« Matière-Lumière »
Sous le titre unique de « Matière-Lumière », la création de l’artiste allemande Evi Keller se déploie sous différents médiums, peintures, sculptures, photographies, vidéos, sons et performances. Une très belle exposition proposée dans l’Orangerie, au cœur du parc Caillebotte à Yerres, rassemble de grandes et somptueuses peintures déclinées en bleu profond en regard d’une série photographique en tirage argentique, matrice de l’ensemble du cheminement intime de l’artiste. Une vidéo issue du même cycle de création est également projetée. Ces œuvres intemporelles et vivantes ouvrent sur un monde mystérieux où se condense la relation entre matière et lumière. Thème par lequel l’artiste renoue avec la mémoire enfouie des matériaux originels qu’elle transfigure en éclatantes œuvres d’art.
Dans ses peintures, Evi Keller utilise des films plastiques transparents qu’elle recouvre de pigments, de végétaux, de cendre, d’encre…. Elle superpose les couches, dessine, grave et sculpte. Elle expose l’œuvre aux rayons du soleil, à la pluie, au vent, ou même la recouvre de terre ou d’eau. La gestation s’étale sur des mois, voire des années, « c’est l’œuvre qui, in fine, décide du temps de sa naissance ». Le plastique, cet ingrédient insolite, est l’élément de base à l’origine d’un lent processus de création. Pour Evi Keller, la substance de ce matériau synthétique issu du carbone organique enfoui au plus profond de la terre depuis des centaines de millions d’années, enferme la mémoire d’une lumière originelle fossilisée. Régénéré, réanimé, il devient vivant. Les lignes et les formes, grattées et griffées, émergent d’un magma bleu profond, cette couleur cosmique et lumineuse qui habite la plupart des toiles d’Evi Keller, incarnant le processus de transformation de la matière par la lumière. Le visiteur se trouve confronté aux résultats d’une transmutation quasi-alchimique, silencieuse et fascinante, et se laisse porter par l’énergie vitale qui en émane. Les œuvres invitent à s’extraire de la réalité, à se sentir projeté ailleurs dans un moment dont on ne peut situer ni le temps, ni l’espace. « Mes œuvres que je découvre tout en les créant dans le temps présent, n’ont ni appartenance, ni filiation, ni même une inscription dans la flèche du temps ».
Quand elle puise dans sa mémoire pour trouver quelques mots qui ont façonné sa vie d’artiste, Evi Keller se remémore la lumière de la nature, les reflets changeants des forêts alentour, les lacs gelés, la glace fondante se diluant dans l’eau.
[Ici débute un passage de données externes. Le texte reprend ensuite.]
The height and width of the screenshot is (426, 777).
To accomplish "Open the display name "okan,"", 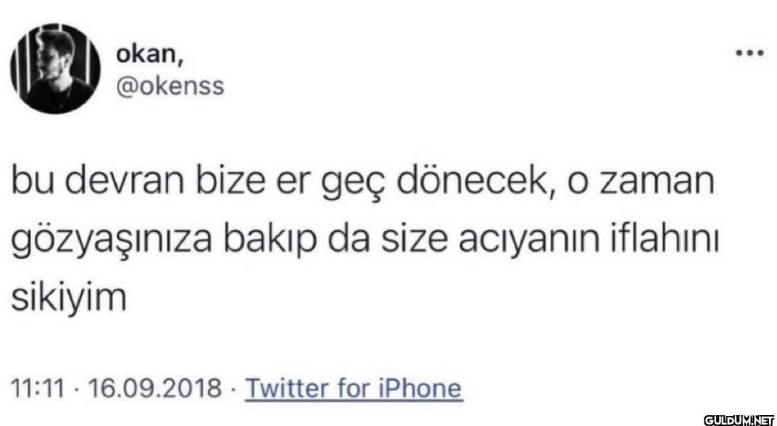I will pyautogui.click(x=146, y=56).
Dans ses rencontres avec la nature, elle emportait un appareil-photo qui servait de carnet de notes, tout en répondant au besoin premier de capter l’instant miraculeux où la lumière apparaît sur des surfaces liquides réfléchissantes, ou lorsqu’elle traverse des matériaux translucides. Les œuvres photographiques réunies sous le titre Towards the light-Silent Transformations portent l’empreinte de ces expériences.
Aujourd’hui, la création d’Evi Keller ne nécessite plus l’approche technique de la photographie pour rendre la lumière palpable. Cette lumière, sans laquelle l’œuvre n’existerait pas, s’intègre dans la matière même des œuvres, elle se manifeste dans une présence quasi spirituelle, et devient le principe de l’art d’Evi Keller. Ses œuvres, à la fois intimes et immenses, n’ont pas de signification a priori. Elles sont une invitation à prendre conscience du mystère de tous les spectacles de la nature, à voyager, selon l’approche sensorielle de chacun, dans un univers autre hors des sentiers balisés. En créant des espaces où rien n’est figé, où tout semble en mouvement perpétuel, Evi Keller nous relie à un « cosmos vivant », pour reprendre l’expression d’Edgar Morin.
En 2023, Evi Keller remporte le premier Prix Carta Bianca : Par son œuvre Matière-Lumière, elle s’engage dans un voyage au-delà du monde de l’Art et accompagne des femmes éprouvées par le cancer dans leur processus de guérison. Elle est également lauréate du prix 100 Femmes de Culture, et travaille avec la chorégraphe Blanca Li. L’une de ses œuvres vidéo majeures est exposée au Domaine de Chaumont-sur-Loire. Elle est représentée par la Galerie Jeanne Bucher Jaeger.
L’ancienne propriété du peintre Caillebotte et son grand parc arboré sont ouverts à la visite. Des expositions prestigieuses sont régulièrement organisées dans les dépendances transformées en lieux d’art.